Les méthodes de biologie structurale ont souvent bénéficié de leur « version cryogénique ». La cristallographie aux rayons X et la microscopie électronique ont été révolutionnées par la possibilité de refroidir rapidement les échantillons biologiques, ce qui a permis de réduire respectivement, les dommages causés par les radiations ou de mieux préserver l’état natif des macromolécules étudiées. Avec le développement de la microscopie à super-résolution (nanoscopie), la question se pose maintenant de passer à la cryo-nanoscopie. Cette approche a déjà été démontrée par plusieurs laboratoires de premier plan, notamment dans le but de réaliser des études cryo-corrélatives (cryo-CLEM). L’obtention de bonnes images de cryo-nanoscopie se heurte toutefois à un obstacle de taille lorsque la technique SMLM (Single Molecule Localization Microscopy) est utilisée. Pour que cette technique fonctionne, les fluorophores utilisés pour marquer la molécule d’intérêt doivent passer efficacement d’un état non-fluorescent à un état fluorescent. Cependant, dans le cas des protéines fluorescentes, cette propriété de commutation est généralement réduite ou abolie à température cryogénique, car la commutation dépend de la dynamique de la protéine qui est quasiment arrêtée en dessous de la température de transition vitreuse.

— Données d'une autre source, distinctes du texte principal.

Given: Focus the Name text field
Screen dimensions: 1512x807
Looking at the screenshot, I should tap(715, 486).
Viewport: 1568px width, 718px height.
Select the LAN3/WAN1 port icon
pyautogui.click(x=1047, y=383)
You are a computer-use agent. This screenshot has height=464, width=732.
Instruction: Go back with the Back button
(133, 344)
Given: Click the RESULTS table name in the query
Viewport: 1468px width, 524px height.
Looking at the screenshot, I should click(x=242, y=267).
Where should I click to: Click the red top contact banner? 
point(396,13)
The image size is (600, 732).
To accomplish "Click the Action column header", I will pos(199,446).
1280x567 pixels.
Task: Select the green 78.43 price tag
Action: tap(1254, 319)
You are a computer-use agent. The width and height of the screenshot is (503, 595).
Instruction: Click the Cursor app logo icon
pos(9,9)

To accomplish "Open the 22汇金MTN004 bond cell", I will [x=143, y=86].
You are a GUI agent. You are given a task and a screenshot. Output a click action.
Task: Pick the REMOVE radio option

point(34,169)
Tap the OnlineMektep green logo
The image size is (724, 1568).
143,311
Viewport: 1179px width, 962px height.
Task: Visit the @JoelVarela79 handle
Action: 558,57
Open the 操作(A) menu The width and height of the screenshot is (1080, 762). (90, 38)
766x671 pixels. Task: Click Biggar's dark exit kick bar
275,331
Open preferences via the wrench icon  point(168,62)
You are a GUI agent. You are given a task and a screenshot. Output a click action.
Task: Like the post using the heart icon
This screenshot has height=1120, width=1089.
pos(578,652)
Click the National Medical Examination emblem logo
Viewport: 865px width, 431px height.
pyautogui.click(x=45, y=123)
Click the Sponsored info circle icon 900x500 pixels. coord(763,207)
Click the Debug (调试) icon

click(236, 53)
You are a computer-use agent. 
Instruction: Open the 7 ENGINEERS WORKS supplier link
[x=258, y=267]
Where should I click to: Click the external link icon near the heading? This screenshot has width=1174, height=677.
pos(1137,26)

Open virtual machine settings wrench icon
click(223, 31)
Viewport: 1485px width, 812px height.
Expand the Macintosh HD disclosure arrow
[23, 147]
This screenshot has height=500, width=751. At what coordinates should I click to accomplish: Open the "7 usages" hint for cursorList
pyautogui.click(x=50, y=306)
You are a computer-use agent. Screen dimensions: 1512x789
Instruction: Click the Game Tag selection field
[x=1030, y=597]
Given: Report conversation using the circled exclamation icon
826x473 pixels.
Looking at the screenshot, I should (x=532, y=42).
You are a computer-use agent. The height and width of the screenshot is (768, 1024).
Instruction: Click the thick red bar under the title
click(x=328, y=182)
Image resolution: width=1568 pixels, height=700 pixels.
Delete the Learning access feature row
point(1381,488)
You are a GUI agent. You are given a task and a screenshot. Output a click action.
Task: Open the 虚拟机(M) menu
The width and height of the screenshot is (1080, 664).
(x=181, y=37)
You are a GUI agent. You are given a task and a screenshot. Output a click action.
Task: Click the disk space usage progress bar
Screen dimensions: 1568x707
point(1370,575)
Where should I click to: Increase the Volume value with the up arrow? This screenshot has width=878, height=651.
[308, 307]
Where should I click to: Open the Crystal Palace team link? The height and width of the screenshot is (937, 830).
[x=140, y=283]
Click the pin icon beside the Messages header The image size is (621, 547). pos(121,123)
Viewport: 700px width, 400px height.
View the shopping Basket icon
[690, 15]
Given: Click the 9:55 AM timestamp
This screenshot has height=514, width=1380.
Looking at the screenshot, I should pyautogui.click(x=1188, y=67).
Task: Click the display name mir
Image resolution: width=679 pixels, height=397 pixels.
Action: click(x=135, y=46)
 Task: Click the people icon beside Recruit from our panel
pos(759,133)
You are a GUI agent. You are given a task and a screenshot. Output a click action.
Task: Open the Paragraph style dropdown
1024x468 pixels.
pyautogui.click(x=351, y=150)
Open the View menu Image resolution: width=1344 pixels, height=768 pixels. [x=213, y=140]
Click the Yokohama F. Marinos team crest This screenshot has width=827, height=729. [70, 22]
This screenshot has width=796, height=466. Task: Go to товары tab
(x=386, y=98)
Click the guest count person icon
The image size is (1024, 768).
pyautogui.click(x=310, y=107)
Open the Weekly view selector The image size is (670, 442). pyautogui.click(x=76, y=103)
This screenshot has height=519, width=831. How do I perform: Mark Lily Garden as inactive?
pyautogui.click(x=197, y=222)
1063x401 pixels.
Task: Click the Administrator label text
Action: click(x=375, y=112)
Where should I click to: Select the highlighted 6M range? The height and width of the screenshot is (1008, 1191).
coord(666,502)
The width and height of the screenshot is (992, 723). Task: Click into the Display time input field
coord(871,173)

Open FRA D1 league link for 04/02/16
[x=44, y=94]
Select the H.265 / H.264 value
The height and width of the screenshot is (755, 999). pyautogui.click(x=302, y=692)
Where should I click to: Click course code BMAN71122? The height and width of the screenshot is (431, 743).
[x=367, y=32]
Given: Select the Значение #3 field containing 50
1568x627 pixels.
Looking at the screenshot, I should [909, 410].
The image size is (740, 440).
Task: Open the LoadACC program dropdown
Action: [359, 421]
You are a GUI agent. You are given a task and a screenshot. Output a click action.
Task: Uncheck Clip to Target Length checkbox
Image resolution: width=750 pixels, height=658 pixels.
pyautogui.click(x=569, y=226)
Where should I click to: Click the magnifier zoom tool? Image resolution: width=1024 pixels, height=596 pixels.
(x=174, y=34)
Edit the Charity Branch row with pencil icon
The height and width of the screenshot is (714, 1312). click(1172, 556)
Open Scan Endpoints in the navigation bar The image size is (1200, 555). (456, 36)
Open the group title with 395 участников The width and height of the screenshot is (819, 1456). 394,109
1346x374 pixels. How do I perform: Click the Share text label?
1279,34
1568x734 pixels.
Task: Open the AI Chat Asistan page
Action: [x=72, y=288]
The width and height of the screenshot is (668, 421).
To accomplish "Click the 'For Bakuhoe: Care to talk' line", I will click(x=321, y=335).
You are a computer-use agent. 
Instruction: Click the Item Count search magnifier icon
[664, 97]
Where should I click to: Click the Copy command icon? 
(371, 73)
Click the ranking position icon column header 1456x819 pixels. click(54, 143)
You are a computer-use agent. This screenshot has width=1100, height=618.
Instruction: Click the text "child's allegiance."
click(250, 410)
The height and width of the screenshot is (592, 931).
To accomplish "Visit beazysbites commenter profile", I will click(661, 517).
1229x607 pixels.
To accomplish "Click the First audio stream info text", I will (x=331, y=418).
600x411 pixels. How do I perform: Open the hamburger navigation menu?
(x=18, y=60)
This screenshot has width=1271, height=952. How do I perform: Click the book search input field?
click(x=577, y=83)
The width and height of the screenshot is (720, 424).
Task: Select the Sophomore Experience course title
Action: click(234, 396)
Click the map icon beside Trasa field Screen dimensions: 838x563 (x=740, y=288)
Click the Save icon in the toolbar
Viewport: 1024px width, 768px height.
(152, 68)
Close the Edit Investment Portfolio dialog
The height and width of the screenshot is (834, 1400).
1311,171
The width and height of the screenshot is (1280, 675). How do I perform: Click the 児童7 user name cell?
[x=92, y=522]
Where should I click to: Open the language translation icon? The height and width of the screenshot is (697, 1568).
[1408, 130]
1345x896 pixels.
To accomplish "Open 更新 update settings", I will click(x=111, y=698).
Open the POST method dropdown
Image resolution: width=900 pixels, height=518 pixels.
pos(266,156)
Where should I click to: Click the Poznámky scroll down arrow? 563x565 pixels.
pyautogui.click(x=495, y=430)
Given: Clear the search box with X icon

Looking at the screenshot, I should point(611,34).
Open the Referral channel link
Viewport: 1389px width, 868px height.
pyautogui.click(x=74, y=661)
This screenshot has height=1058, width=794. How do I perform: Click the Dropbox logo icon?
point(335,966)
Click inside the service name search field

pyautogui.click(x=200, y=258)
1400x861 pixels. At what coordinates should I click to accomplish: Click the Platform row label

Dans ce travail, les membres de l’équipe Pixel du groupe Imagerie Intégrée de la Réponse au Stress (I2SR/Pixel), en collaboration avec l’Université de Göttingen en Allemagne, ont montré que rsEGFP2, une protéine fluorescente qui commute rapidement à température ambiante, commute toujours à 100K, mais selon un mécanisme entièrement différent qui implique probablement des états radicalaires au lieu de l’isomérisation cis-trans du chromophore. En outre, les travaux démontrent que la fraction de molécules rsEGFP2 qui peuvent commuter efficacement avant photoblanchiment est nettement améliorée par l’utilisation d’une illumination UV à 355 nm au lieu de l’illumination violette à 405 nm classiquement utilisée. L’étude ouvre donc la voie à l’obtention d’images cryo-SMLM plus nettes.
Photophysical Studies at Cryogenic Temperature Reveal a Novel Photoswitching Mechanism of rsEGFP2. Angela M. R. Mantovanelli,§ Oleksandr Glushonkov,§ Virgile Adam,§ Jip Wulffelé, Daniel Thédié, Martin Byrdin, Ingo Gregor, Oleksii Nevskyi, Jörg Enderlein, and Dominique Bourgeois. Journal of the American Chemical Society 2023 ; 145(27):14636-14646. doi : 10.1021/jacs.3c01500.